The new budget management model the University of Nebraska-Lincoln has been tinkering with for three years isn't operational just yet.
But a group of UNL administrators and faculty are running a "responsibility center management" model, or RCM, parallel to the university's existing budget to watch it in action before it's deployed next year.
When it becomes active for the 2020-21 school year, the decentralized responsibility center management model will push academic units to be more proactive in how they are serving students, said College of Business Dean Kathy Farrell.
The incremental-based budget model UNL now uses, where funding flows from a centralized pool to various academic units, limits what administrators can see, Farrell said. Deans can only control their expenses, but not the revenue side of the balance sheet.
That will change with the new system, which will give mid-level administrators better insight into how enrollment in their colleges generates tuition revenue, as well as more discretion in how those funds are used to move the college forward.
"It's designed to create incentives for colleges to be innovative, entrepreneurial and to respond to the market more quickly and to pull those levers," Farrell said.
It works like this:
A portion of every dollar paid in tuition will be scraped off the top to fund centralized operations at UNL such as admissions, information technology and libraries — what Farrell described as the "overhead costs."

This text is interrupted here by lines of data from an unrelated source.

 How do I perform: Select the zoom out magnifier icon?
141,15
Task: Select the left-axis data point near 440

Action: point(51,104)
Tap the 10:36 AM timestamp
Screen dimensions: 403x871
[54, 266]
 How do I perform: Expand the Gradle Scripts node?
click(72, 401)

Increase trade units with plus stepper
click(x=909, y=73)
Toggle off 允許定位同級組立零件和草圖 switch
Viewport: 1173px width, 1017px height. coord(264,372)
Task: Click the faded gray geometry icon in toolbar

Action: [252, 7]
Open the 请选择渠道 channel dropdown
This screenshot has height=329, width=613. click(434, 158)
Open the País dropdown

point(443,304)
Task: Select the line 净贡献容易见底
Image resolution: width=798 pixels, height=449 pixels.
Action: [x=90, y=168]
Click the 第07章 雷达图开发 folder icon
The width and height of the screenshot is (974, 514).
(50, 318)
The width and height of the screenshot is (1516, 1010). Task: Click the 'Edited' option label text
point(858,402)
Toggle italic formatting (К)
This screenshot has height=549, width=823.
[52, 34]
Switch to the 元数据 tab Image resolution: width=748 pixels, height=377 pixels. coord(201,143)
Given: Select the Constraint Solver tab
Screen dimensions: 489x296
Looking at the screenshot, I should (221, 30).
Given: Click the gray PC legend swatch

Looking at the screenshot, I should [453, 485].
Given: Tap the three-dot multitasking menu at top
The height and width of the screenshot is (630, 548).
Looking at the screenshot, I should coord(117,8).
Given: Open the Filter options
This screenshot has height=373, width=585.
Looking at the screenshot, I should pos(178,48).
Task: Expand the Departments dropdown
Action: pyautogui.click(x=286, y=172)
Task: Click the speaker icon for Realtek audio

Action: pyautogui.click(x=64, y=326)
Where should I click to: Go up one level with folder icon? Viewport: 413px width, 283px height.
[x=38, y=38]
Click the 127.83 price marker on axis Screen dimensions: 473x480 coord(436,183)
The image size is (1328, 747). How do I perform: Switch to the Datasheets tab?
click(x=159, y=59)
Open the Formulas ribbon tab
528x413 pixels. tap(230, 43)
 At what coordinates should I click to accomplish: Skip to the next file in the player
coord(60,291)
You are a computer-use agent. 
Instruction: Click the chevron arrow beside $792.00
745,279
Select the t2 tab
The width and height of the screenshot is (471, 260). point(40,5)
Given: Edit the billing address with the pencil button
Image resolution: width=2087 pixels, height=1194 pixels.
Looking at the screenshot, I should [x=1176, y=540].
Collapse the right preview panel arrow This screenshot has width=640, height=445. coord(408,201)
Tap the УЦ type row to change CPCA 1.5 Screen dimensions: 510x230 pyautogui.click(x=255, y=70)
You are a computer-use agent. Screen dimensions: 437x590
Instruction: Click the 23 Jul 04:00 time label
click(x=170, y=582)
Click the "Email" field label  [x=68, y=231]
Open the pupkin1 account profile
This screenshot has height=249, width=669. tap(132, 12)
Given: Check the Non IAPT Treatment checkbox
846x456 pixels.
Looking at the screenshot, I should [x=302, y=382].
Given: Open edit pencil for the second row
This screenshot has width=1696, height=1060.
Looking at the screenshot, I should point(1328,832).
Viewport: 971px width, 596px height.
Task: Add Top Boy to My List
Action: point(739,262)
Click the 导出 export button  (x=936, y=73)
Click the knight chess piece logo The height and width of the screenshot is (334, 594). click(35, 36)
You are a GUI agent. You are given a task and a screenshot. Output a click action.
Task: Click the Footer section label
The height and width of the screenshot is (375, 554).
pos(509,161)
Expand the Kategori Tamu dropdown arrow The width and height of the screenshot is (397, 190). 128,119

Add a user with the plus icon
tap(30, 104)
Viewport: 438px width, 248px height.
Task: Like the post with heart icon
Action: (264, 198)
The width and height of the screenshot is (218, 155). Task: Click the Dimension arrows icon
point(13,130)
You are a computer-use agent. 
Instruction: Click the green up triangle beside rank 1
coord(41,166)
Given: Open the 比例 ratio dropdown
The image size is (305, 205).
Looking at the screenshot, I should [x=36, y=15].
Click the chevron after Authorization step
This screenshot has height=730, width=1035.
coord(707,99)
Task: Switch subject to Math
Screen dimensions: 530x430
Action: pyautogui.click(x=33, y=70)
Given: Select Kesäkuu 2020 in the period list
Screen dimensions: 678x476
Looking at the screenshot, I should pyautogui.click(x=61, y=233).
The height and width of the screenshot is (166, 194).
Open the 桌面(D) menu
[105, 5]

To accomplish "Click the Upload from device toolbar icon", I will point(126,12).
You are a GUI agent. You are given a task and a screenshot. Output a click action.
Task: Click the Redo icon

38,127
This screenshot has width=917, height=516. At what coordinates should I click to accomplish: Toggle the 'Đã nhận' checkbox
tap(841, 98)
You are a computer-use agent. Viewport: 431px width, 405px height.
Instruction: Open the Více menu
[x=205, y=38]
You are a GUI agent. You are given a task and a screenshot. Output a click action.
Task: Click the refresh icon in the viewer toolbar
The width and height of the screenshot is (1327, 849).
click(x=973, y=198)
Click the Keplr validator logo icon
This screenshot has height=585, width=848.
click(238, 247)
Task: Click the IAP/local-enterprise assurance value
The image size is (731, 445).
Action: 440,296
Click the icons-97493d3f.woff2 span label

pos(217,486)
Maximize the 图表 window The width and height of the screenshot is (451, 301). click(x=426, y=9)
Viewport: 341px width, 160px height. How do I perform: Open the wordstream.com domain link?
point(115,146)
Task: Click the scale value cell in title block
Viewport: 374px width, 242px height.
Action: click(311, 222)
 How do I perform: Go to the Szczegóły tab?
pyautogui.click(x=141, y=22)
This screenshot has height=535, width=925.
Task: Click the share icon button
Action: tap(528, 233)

The majority of every tuition dollar paid will follow students to the college in which they are enrolled, such as chemistry students in the College of Arts and Sciences or architecture students in the College of Architecture.
Students taking a class offered jointly between the College of Architecture and the College of Business would see their tuition dollar split, with a greater percentage going to the college where the instruction is taking place, and a percentage remaining in their "home" college to help fund advising and other student support services.
Meanwhile, state appropriations will be allocated to Nebraska Extension, as well as by credit hour generation, degrees awarded, and funded research activity per college, according to an algorithm developed by UNL.
The hybrid responsibility center management model UNL has been developing is nothing new.
Indiana University was among the first public universities to switch to the system in 1990, while the University of Minnesota, the University of Iowa and Rutgers University have all converted to similar systems.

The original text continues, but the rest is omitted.